With eCommerce going through its first real rough patch in over two years, Galit said, “You don’t have to look beyond the eCommerce businesses that have reported earnings this quarter to get a sense of kind of some of the challenges that are out there.”

Rather than stifling sellers’ engagement, he said the current drag on ecommerce earnings gets them more juiced about diversifying channels, and in some cases “trimming certain parts of portfolios.”

“We saw this as supply chain issues ticked up last year, folks pruning some product lines, focusing a bit more on some of the higher profit categories, doubling down on things that are working and maybe being quicker to cut things that aren’t.”

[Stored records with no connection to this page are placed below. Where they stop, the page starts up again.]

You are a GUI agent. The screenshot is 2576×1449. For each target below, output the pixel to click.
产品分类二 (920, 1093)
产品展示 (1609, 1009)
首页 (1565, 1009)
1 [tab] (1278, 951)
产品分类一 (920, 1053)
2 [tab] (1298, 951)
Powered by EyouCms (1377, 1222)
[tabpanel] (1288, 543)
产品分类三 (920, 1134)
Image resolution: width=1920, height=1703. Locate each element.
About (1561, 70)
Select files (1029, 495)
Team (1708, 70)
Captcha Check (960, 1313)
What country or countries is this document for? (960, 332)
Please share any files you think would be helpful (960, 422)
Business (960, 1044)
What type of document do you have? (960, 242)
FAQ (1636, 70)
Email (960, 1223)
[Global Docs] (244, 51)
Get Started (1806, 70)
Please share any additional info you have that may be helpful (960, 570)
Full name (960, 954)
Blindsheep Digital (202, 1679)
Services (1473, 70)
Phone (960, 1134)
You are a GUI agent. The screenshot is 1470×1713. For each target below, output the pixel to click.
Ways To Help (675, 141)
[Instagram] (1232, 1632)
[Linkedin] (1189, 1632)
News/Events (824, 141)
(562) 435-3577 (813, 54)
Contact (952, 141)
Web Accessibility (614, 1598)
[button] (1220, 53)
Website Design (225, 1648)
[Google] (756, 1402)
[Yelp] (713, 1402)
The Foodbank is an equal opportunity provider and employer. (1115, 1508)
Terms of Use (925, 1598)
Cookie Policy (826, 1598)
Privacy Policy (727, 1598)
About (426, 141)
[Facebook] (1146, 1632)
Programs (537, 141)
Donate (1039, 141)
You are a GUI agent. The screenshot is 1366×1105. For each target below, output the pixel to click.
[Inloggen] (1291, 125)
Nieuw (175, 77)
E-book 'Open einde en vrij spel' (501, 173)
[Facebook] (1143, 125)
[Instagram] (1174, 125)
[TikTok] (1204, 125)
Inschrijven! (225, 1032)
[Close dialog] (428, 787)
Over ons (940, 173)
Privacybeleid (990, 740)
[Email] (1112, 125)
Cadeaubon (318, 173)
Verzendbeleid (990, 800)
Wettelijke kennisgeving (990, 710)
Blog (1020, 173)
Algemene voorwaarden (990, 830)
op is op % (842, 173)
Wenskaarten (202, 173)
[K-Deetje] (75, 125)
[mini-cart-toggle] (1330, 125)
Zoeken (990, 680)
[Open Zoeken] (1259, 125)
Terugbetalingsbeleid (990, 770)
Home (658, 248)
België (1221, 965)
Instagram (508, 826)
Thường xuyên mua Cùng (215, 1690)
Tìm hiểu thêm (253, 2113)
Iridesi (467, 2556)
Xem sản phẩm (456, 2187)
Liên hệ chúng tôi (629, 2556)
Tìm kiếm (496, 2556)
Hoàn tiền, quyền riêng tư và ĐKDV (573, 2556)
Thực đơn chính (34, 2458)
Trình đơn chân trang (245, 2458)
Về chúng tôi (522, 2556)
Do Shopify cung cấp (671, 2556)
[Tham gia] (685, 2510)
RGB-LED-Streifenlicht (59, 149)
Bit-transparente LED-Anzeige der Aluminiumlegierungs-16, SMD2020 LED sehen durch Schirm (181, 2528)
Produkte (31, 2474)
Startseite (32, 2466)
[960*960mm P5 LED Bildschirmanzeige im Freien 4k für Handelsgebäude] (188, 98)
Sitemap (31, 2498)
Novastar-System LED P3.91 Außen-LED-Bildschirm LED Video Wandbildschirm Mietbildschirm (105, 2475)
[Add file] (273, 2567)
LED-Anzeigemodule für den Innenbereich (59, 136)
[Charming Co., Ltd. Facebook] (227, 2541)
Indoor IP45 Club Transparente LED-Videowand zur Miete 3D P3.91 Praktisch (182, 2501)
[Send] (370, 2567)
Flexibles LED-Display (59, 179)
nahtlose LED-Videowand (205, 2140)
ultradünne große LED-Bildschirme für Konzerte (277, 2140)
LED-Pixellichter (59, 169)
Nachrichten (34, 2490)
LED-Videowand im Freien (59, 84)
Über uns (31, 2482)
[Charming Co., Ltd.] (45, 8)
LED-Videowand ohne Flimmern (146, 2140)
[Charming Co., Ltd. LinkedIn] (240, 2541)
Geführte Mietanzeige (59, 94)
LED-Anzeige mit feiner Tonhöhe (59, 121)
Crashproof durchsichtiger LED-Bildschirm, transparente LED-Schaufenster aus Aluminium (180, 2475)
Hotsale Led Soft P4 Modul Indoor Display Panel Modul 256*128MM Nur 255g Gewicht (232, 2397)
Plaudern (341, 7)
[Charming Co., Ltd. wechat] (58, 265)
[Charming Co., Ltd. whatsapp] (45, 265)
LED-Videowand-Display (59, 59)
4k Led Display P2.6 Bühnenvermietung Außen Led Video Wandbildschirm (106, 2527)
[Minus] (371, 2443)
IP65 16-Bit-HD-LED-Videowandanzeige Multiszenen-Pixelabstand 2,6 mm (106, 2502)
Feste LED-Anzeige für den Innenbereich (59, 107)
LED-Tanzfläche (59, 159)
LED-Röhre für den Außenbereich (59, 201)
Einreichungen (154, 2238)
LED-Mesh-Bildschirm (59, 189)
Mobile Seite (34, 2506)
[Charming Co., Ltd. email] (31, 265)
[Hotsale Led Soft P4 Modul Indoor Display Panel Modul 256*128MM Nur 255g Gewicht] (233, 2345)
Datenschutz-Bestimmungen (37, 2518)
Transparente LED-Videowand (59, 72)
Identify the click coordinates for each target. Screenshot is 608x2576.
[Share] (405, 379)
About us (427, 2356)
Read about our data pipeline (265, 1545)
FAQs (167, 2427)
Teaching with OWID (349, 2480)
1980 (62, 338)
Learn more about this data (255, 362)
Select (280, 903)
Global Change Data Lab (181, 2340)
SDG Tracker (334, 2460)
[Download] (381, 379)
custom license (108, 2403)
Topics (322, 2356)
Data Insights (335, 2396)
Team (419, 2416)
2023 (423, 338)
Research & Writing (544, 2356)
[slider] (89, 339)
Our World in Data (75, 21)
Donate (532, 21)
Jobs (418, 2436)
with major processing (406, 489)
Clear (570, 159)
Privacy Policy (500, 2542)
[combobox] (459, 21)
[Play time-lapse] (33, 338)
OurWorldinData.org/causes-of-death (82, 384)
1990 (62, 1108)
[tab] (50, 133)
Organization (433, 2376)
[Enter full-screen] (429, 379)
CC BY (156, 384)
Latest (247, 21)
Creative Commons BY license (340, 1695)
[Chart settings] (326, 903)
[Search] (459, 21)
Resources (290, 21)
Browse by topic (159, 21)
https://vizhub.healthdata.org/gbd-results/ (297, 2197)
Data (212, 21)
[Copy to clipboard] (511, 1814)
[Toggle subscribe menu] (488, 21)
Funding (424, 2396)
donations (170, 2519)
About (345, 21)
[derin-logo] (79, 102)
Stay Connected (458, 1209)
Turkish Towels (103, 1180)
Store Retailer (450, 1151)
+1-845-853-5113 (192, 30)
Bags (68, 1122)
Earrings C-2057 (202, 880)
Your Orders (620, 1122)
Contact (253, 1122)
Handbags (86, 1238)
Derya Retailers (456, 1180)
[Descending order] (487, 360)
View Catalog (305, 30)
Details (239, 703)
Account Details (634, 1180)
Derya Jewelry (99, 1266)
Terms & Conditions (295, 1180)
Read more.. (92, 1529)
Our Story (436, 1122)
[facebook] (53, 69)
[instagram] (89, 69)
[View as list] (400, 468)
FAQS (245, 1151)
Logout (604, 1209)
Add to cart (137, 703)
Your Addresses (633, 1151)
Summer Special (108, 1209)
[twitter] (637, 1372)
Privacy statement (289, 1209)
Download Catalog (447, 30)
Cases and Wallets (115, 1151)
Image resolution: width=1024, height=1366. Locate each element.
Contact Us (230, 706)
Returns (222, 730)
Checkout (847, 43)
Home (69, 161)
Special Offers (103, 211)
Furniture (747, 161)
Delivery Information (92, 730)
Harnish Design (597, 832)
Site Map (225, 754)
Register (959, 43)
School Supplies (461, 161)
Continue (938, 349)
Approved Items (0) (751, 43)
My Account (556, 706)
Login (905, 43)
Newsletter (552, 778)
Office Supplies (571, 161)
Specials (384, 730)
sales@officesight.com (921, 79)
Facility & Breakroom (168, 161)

As to overcoming challenges for merchants and sellers, the pair chuckled at the fact that, as Galit said, “Part of what’s remarkable is still the number one challenge for merchants is having a reliable merchant account with good acceptance rates.”

Which only makes the point that as good as it is now, online checkout is far from finished.

Galit said the launch of Payoneer Checkout is about providing “a relevant set of options for what is an increasingly broad and diverse set of choices that consumers are making in terms of how they want to pay. We continue to see that as an important component and how consumers will buy. You’re seeing a continued broadening of how consumers are paying.”

Payoneer Checkout is being put through its early paces in Asia, then will “gradually expand availability for small businesses around the world. We have lots more tools to add for merchants in terms of additional payment methods and capabilities and helping to localize.”

He called it a 10-year journey to one-click online sales nirvana but given what we’ve learned about how trends can accelerate double-quick, small sellers and buy buttons could be a ubiquitous reality a lot sooner in a world one COVID-19 variant away from online reliance.